Input |

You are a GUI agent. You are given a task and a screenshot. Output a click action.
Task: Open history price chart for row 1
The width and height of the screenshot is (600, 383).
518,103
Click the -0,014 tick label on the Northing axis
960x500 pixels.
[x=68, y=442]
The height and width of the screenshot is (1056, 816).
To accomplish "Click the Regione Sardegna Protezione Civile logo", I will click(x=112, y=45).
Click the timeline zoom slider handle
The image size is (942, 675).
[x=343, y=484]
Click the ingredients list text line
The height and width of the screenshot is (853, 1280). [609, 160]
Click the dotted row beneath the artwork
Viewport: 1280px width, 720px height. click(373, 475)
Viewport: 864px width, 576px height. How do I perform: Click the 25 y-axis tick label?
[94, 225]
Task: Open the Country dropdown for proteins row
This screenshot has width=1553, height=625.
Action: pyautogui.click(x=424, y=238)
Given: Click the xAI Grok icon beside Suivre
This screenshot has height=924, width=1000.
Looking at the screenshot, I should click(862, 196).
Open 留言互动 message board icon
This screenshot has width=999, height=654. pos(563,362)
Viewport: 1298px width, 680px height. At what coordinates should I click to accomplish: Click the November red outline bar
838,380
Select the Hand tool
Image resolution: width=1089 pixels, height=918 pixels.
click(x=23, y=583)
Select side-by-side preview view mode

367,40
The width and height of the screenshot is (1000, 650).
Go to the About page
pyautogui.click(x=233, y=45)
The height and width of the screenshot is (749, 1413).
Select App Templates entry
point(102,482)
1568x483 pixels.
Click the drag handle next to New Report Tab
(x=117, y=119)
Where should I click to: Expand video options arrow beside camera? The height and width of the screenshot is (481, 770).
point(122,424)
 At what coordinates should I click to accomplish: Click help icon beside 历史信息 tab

Your task | Please retype, exactly as written, every line from the line containing "Click the drag handle next to New Report Tab" through the last line of the records above, including both of those lines, and nothing else.

Answer to the problem |
Click the drag handle next to New Report Tab
(x=117, y=119)
Where should I click to: Expand video options arrow beside camera? The height and width of the screenshot is (481, 770).
point(122,424)
 At what coordinates should I click to accomplish: Click help icon beside 历史信息 tab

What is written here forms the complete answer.